Directions for this task:
Could you restate all of the entries, word for word?
··· Task inputs ···
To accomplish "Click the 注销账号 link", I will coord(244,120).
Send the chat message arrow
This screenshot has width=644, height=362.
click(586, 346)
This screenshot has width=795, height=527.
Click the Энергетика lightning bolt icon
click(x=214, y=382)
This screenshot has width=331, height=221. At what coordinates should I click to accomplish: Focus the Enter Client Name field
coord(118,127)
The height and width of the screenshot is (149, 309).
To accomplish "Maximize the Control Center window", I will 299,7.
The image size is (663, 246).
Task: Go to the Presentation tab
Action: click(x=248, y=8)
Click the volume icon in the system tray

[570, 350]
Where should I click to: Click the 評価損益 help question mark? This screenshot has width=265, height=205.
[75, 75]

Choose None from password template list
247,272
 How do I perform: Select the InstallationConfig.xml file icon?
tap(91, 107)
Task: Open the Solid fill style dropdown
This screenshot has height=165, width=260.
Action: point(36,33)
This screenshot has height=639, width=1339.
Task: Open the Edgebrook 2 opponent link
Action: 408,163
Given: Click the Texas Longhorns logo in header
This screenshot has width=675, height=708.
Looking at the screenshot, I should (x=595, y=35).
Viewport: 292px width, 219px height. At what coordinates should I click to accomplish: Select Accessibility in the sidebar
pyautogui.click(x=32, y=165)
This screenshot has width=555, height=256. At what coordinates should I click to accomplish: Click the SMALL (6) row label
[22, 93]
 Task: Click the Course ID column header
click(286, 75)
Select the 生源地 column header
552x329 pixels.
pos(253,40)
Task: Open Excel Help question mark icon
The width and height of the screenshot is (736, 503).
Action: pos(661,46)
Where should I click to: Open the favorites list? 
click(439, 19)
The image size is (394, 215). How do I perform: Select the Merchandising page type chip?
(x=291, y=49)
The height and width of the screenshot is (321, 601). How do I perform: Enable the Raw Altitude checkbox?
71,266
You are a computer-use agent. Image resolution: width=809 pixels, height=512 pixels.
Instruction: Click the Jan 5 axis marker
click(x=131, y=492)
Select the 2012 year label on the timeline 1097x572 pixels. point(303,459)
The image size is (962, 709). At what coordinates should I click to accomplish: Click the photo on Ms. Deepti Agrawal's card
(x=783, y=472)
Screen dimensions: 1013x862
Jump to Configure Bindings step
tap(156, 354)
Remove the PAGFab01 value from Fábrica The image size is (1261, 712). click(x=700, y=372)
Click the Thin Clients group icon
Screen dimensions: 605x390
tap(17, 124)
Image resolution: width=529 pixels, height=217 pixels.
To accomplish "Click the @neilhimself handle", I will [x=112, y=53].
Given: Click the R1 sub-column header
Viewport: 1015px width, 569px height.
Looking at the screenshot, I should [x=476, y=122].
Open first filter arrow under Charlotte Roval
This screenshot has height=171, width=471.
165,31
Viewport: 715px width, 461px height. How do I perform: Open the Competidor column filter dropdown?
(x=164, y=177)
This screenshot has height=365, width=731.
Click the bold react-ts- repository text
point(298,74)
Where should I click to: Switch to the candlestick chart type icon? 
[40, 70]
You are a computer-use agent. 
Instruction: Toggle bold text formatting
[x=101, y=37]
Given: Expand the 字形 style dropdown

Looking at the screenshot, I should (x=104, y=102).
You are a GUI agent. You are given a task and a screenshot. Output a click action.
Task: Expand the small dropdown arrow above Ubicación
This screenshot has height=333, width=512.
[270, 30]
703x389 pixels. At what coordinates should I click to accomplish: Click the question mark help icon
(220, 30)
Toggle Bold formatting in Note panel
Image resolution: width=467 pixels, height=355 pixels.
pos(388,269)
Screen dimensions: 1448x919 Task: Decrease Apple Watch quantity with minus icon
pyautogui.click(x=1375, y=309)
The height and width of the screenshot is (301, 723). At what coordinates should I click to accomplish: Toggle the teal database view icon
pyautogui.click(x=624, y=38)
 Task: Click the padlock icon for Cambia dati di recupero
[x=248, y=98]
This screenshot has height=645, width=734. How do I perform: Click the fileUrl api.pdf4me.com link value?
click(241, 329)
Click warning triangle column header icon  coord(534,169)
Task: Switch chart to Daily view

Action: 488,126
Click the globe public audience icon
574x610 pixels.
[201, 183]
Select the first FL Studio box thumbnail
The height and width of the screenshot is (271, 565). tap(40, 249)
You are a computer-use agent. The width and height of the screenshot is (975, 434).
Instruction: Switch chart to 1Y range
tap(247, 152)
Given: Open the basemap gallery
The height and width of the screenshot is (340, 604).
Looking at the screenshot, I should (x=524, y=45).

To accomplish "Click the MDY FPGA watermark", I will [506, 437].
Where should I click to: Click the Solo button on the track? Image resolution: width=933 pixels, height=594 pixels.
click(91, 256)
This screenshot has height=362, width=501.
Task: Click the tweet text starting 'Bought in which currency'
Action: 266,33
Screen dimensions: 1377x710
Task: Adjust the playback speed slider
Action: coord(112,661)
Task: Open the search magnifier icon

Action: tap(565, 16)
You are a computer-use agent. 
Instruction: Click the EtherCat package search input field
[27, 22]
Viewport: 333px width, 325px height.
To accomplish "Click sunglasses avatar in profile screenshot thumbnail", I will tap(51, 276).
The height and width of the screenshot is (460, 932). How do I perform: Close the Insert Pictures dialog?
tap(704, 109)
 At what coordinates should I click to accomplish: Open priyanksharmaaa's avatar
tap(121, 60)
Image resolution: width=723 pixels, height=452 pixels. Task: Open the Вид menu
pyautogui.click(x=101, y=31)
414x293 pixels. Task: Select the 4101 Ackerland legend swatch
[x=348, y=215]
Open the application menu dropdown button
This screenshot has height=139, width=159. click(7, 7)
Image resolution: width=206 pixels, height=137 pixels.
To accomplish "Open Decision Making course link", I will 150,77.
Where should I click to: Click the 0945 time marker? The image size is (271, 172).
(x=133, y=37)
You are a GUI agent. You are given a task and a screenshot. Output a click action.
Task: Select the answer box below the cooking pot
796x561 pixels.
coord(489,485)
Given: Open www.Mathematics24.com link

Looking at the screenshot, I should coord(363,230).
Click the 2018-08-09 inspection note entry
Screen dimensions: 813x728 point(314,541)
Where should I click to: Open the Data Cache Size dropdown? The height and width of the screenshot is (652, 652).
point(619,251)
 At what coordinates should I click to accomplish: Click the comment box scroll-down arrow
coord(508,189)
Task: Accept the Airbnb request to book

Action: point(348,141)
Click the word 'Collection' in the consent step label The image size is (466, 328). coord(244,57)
···
Response area:
To accomplish "Click the 注销账号 link", I will coord(244,120).
Send the chat message arrow
This screenshot has width=644, height=362.
click(586, 346)
This screenshot has width=795, height=527.
Click the Энергетика lightning bolt icon
click(x=214, y=382)
This screenshot has width=331, height=221. At what coordinates should I click to accomplish: Focus the Enter Client Name field
coord(118,127)
The height and width of the screenshot is (149, 309).
To accomplish "Maximize the Control Center window", I will 299,7.
The image size is (663, 246).
Task: Go to the Presentation tab
Action: click(x=248, y=8)
Click the volume icon in the system tray

[570, 350]
Where should I click to: Click the 評価損益 help question mark? This screenshot has width=265, height=205.
[75, 75]

Choose None from password template list
247,272
 How do I perform: Select the InstallationConfig.xml file icon?
tap(91, 107)
Task: Open the Solid fill style dropdown
This screenshot has height=165, width=260.
Action: point(36,33)
This screenshot has height=639, width=1339.
Task: Open the Edgebrook 2 opponent link
Action: 408,163
Given: Click the Texas Longhorns logo in header
This screenshot has width=675, height=708.
Looking at the screenshot, I should (x=595, y=35).
Viewport: 292px width, 219px height. At what coordinates should I click to accomplish: Select Accessibility in the sidebar
pyautogui.click(x=32, y=165)
This screenshot has width=555, height=256. At what coordinates should I click to accomplish: Click the SMALL (6) row label
[22, 93]
 Task: Click the Course ID column header
click(286, 75)
Select the 生源地 column header
552x329 pixels.
pos(253,40)
Task: Open Excel Help question mark icon
The width and height of the screenshot is (736, 503).
Action: pos(661,46)
Where should I click to: Open the favorites list? 
click(439, 19)
The image size is (394, 215). How do I perform: Select the Merchandising page type chip?
(x=291, y=49)
The height and width of the screenshot is (321, 601). How do I perform: Enable the Raw Altitude checkbox?
71,266
You are a computer-use agent. Image resolution: width=809 pixels, height=512 pixels.
Instruction: Click the Jan 5 axis marker
click(x=131, y=492)
Select the 2012 year label on the timeline 1097x572 pixels. point(303,459)
The image size is (962, 709). At what coordinates should I click to accomplish: Click the photo on Ms. Deepti Agrawal's card
(x=783, y=472)
Screen dimensions: 1013x862
Jump to Configure Bindings step
tap(156, 354)
Remove the PAGFab01 value from Fábrica The image size is (1261, 712). click(x=700, y=372)
Click the Thin Clients group icon
Screen dimensions: 605x390
tap(17, 124)
Image resolution: width=529 pixels, height=217 pixels.
To accomplish "Click the @neilhimself handle", I will [x=112, y=53].
Given: Click the R1 sub-column header
Viewport: 1015px width, 569px height.
Looking at the screenshot, I should [x=476, y=122].
Open first filter arrow under Charlotte Roval
This screenshot has height=171, width=471.
165,31
Viewport: 715px width, 461px height. How do I perform: Open the Competidor column filter dropdown?
(x=164, y=177)
This screenshot has height=365, width=731.
Click the bold react-ts- repository text
point(298,74)
Where should I click to: Switch to the candlestick chart type icon? 
[40, 70]
You are a computer-use agent. 
Instruction: Toggle bold text formatting
[x=101, y=37]
Given: Expand the 字形 style dropdown

Looking at the screenshot, I should (x=104, y=102).
You are a GUI agent. You are given a task and a screenshot. Output a click action.
Task: Expand the small dropdown arrow above Ubicación
This screenshot has height=333, width=512.
[270, 30]
703x389 pixels. At what coordinates should I click to accomplish: Click the question mark help icon
(220, 30)
Toggle Bold formatting in Note panel
Image resolution: width=467 pixels, height=355 pixels.
pos(388,269)
Screen dimensions: 1448x919 Task: Decrease Apple Watch quantity with minus icon
pyautogui.click(x=1375, y=309)
The height and width of the screenshot is (301, 723). At what coordinates should I click to accomplish: Toggle the teal database view icon
pyautogui.click(x=624, y=38)
 Task: Click the padlock icon for Cambia dati di recupero
[x=248, y=98]
This screenshot has height=645, width=734. How do I perform: Click the fileUrl api.pdf4me.com link value?
click(241, 329)
Click warning triangle column header icon  coord(534,169)
Task: Switch chart to Daily view

Action: 488,126
Click the globe public audience icon
574x610 pixels.
[201, 183]
Select the first FL Studio box thumbnail
The height and width of the screenshot is (271, 565). tap(40, 249)
You are a computer-use agent. The width and height of the screenshot is (975, 434).
Instruction: Switch chart to 1Y range
tap(247, 152)
Given: Open the basemap gallery
The height and width of the screenshot is (340, 604).
Looking at the screenshot, I should (x=524, y=45).

To accomplish "Click the MDY FPGA watermark", I will [506, 437].
Where should I click to: Click the Solo button on the track? Image resolution: width=933 pixels, height=594 pixels.
click(91, 256)
This screenshot has height=362, width=501.
Task: Click the tweet text starting 'Bought in which currency'
Action: 266,33
Screen dimensions: 1377x710
Task: Adjust the playback speed slider
Action: coord(112,661)
Task: Open the search magnifier icon

Action: tap(565, 16)
You are a computer-use agent. 
Instruction: Click the EtherCat package search input field
[27, 22]
Viewport: 333px width, 325px height.
To accomplish "Click sunglasses avatar in profile screenshot thumbnail", I will tap(51, 276).
The height and width of the screenshot is (460, 932). How do I perform: Close the Insert Pictures dialog?
tap(704, 109)
 At what coordinates should I click to accomplish: Open priyanksharmaaa's avatar
tap(121, 60)
Image resolution: width=723 pixels, height=452 pixels. Task: Open the Вид menu
pyautogui.click(x=101, y=31)
414x293 pixels. Task: Select the 4101 Ackerland legend swatch
[x=348, y=215]
Open the application menu dropdown button
This screenshot has height=139, width=159. click(7, 7)
Image resolution: width=206 pixels, height=137 pixels.
To accomplish "Open Decision Making course link", I will 150,77.
Where should I click to: Click the 0945 time marker? The image size is (271, 172).
(x=133, y=37)
You are a GUI agent. You are given a task and a screenshot. Output a click action.
Task: Select the answer box below the cooking pot
796x561 pixels.
coord(489,485)
Given: Open www.Mathematics24.com link

Looking at the screenshot, I should coord(363,230).
Click the 2018-08-09 inspection note entry
Screen dimensions: 813x728 point(314,541)
Where should I click to: Open the Data Cache Size dropdown? The height and width of the screenshot is (652, 652).
point(619,251)
 At what coordinates should I click to accomplish: Click the comment box scroll-down arrow
coord(508,189)
Task: Accept the Airbnb request to book

Action: point(348,141)
Click the word 'Collection' in the consent step label The image size is (466, 328). coord(244,57)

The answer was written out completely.